But in a new study, researchers found evidence that patients who used hydroxychloroquine for COVID-19 were at a higher risk of electrical changes to the heart and irregular heartbeats.

The combination of hydroxychloroquine with antibiotic drug azithromycin was linked to even greater changes compared to hydroxychloroquine alone.

The researchers say that while hydroxychloroquine and azithromycin are generally well-tolerated drugs, increased usage in the context of COVID-19 may increase the side effects.

This is especially concerning given that that patients with heart co-morbidities are more likely to be affected by COVID-19 and that the virus itself may damage the heart.

The research was conducted by a team at Beth Israel Deaconess Medical Center (BIDMC).

According to the team, hydroxychloroquine and azithromycin each can cause an electrical disturbance in the heart known as a QTc prolongation, indicated by a longer space between specific peaks on an electrocardiogram.

QTc prolongation denotes that the heart muscle is taking milliseconds longer than normal to recharge between beats.

The delay can cause cardiac arrhythmias, which in turn increases the likelihood of cardiac arrest, stroke, or death.

In this study, the team tested 90 adults with COVID-19 who were hospitalized at BIDMC between March 1 and April 7, 2020, and received at least one day of hydroxychloroquine.

More than half of these patients also had high blood pressure, and more than 30% had diabetes.

The team found 7 patients (19%) who received hydroxychloroquine alone developed prolonged QTc of 500 milliseconds or more, and three patients had a change in QTc of 60 milliseconds or more.

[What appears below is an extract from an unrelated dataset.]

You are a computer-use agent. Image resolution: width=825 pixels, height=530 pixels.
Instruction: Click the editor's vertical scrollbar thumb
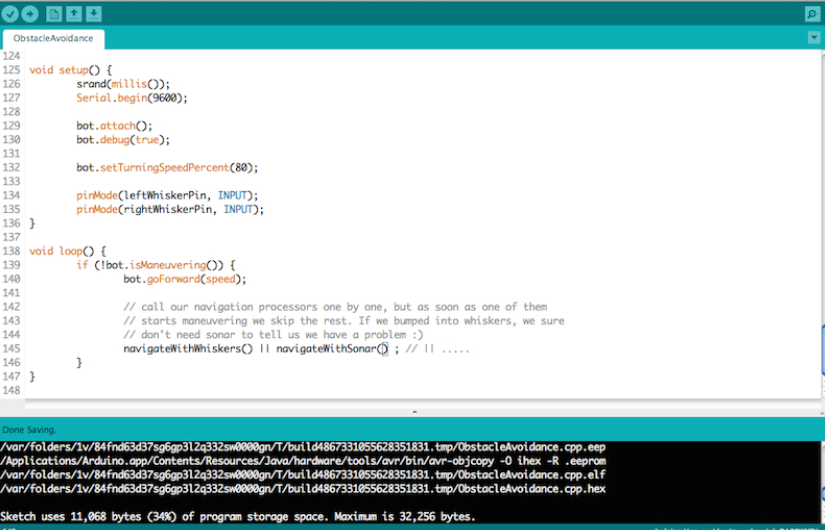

Of the 53 patients who also received azithromycin, 21% had prolonged QTc of 500 milliseconds or more, and 13% experienced a change in QTc of 60 milliseconds or more.

Previous studies suggested hydroxychloroquine may be effective against SARS-CoV-1, a fatal but hard-to-transmit respiratory virus related to the coronavirus that causes COVID-19.

More recently, a small study of patients with COVID-19 appeared to benefit from the anti-malarial drug. Subsequent research, however, has failed to confirm either finding.

In light of their data, the team urges caution and careful consideration before administering hydroxychloroquine as a treatment for COVID-19.

The lead author of the study is Nicholas J. Mercuro, PharmD, a pharmacy specialist in infectious diseases at BIDMC.

The study is published in JAMA Cardiology.